• Exercise requirements: Reformat the lines of the material between the line containing "Task: Open the Website monitor type dropdown" and the line containing "View the 0 Views", inclusive, as a numbered list, omitting any blank lines. Include no other lines.
## start Dataset rows
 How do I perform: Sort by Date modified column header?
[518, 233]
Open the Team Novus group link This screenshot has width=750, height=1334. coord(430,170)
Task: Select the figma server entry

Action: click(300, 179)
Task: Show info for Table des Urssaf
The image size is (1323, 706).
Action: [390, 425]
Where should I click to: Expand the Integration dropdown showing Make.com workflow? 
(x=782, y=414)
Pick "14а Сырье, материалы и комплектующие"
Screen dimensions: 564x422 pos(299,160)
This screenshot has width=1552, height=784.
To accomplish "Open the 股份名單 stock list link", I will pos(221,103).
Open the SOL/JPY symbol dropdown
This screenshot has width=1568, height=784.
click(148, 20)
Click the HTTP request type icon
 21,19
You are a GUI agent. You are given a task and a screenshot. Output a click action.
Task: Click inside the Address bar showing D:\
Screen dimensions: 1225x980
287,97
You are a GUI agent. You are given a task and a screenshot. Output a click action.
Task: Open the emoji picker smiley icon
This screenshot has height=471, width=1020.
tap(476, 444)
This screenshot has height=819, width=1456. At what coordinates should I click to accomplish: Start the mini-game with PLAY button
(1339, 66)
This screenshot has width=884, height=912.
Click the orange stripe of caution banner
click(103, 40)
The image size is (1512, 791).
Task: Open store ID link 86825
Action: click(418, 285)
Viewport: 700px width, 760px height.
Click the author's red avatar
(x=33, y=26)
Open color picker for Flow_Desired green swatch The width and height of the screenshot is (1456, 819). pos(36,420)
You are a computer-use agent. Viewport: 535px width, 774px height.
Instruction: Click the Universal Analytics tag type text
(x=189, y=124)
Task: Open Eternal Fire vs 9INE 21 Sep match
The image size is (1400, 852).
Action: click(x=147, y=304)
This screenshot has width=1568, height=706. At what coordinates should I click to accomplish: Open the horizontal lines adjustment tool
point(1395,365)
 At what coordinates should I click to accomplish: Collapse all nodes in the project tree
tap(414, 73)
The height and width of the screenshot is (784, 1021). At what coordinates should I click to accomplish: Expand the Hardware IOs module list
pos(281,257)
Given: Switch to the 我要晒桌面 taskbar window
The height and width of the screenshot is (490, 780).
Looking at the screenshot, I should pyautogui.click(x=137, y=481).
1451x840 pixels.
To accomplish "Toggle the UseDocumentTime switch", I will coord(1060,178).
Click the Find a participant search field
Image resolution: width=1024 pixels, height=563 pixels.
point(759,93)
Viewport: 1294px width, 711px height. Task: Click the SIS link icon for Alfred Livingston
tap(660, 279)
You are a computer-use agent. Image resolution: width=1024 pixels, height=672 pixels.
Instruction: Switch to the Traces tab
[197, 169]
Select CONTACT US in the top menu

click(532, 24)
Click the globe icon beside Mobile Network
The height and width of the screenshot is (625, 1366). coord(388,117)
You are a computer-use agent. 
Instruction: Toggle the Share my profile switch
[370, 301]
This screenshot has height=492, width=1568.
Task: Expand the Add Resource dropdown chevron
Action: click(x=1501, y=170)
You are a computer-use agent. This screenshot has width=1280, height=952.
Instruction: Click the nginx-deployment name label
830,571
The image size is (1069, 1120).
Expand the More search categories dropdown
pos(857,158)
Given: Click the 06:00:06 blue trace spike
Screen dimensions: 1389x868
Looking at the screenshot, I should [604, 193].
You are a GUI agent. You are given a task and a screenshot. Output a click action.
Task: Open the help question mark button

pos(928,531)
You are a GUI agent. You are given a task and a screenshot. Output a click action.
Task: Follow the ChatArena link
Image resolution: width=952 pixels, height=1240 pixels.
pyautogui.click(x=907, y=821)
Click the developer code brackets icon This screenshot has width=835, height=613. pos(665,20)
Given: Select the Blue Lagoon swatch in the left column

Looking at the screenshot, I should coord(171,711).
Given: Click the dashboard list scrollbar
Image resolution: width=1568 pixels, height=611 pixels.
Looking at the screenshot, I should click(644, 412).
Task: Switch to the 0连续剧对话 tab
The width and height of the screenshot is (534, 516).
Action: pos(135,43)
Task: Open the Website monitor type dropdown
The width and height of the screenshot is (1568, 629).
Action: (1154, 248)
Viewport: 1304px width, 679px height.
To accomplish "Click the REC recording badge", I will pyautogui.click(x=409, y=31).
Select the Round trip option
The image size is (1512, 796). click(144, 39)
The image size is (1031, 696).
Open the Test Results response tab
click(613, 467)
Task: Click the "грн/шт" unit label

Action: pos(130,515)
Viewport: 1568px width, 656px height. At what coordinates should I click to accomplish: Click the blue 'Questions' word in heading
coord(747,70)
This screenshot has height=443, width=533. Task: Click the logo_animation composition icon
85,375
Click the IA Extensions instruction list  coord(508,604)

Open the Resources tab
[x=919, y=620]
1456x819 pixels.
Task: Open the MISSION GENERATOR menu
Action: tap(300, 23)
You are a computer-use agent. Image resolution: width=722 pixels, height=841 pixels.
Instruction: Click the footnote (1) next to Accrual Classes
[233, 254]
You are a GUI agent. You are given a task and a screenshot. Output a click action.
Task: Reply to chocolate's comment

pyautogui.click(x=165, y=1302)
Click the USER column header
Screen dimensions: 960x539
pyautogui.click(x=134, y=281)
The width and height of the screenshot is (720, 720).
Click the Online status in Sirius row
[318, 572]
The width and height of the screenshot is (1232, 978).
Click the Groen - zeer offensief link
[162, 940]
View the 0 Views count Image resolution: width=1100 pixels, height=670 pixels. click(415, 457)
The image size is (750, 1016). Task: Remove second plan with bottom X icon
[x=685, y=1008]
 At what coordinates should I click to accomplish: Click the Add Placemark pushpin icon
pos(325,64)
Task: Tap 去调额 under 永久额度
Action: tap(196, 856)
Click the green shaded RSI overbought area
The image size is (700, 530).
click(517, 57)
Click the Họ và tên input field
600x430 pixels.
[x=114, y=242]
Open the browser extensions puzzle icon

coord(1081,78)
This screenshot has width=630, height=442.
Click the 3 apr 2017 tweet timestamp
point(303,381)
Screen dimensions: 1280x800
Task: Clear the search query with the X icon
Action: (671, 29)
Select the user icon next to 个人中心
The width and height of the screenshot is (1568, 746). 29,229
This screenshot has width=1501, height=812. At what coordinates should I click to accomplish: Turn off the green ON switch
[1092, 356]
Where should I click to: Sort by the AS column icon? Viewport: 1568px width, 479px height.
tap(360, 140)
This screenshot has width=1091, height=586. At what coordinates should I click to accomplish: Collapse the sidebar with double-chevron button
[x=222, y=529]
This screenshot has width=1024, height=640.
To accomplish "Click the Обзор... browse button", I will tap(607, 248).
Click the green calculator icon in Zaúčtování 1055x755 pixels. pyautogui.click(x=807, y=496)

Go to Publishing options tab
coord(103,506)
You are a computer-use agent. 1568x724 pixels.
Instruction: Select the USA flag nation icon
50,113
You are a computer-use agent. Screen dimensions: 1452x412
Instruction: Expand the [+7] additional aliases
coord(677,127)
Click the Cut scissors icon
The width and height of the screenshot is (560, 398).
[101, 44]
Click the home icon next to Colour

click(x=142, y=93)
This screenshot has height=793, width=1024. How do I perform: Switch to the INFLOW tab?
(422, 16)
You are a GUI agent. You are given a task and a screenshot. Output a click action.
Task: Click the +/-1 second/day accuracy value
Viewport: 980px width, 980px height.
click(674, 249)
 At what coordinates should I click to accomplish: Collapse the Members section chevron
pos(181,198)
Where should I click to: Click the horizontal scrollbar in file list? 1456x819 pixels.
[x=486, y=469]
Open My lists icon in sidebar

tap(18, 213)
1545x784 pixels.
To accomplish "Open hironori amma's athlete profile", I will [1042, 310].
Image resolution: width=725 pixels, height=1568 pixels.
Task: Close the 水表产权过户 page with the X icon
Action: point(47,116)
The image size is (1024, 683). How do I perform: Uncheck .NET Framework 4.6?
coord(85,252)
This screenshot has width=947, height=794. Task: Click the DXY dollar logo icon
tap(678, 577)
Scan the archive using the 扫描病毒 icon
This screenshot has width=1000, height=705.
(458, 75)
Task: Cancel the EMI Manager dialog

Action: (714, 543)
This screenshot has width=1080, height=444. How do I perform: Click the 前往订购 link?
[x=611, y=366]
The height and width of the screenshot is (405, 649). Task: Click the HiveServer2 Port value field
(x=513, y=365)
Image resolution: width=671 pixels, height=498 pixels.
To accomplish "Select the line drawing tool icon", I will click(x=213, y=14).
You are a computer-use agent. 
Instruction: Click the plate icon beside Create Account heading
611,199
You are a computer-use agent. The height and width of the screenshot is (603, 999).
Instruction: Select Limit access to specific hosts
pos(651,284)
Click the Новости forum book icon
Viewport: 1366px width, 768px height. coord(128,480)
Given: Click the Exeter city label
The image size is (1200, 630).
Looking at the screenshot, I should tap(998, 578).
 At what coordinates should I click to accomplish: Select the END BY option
## end Dataset rows
• Exercise output:
1. Task: Open the Website monitor type dropdown
2. The width and height of the screenshot is (1568, 629).
3. Action: (1154, 248)
4. Viewport: 1304px width, 679px height.
5. To accomplish "Click the REC recording badge", I will pyautogui.click(x=409, y=31).
6. Select the Round trip option
7. The image size is (1512, 796). click(144, 39)
8. The image size is (1031, 696).
9. Open the Test Results response tab
10. click(613, 467)
11. Task: Click the "грн/шт" unit label
12. Action: pos(130,515)
13. Viewport: 1568px width, 656px height. At what coordinates should I click to accomplish: Click the blue 'Questions' word in heading
14. coord(747,70)
15. This screenshot has height=443, width=533. Task: Click the logo_animation composition icon
16. 85,375
17. Click the IA Extensions instruction list  coord(508,604)
18. Open the Resources tab
19. [x=919, y=620]
20. 1456x819 pixels.
21. Task: Open the MISSION GENERATOR menu
22. Action: tap(300, 23)
23. You are a computer-use agent. Image resolution: width=722 pixels, height=841 pixels.
24. Instruction: Click the footnote (1) next to Accrual Classes
25. [233, 254]
26. You are a GUI agent. You are given a task and a screenshot. Output a click action.
27. Task: Reply to chocolate's comment
28. pyautogui.click(x=165, y=1302)
29. Click the USER column header
30. Screen dimensions: 960x539
31. pyautogui.click(x=134, y=281)
32. The width and height of the screenshot is (720, 720).
33. Click the Online status in Sirius row
34. [318, 572]
35. The width and height of the screenshot is (1232, 978).
36. Click the Groen - zeer offensief link
37. [162, 940]
38. View the 0 Views count Image resolution: width=1100 pixels, height=670 pixels. click(415, 457)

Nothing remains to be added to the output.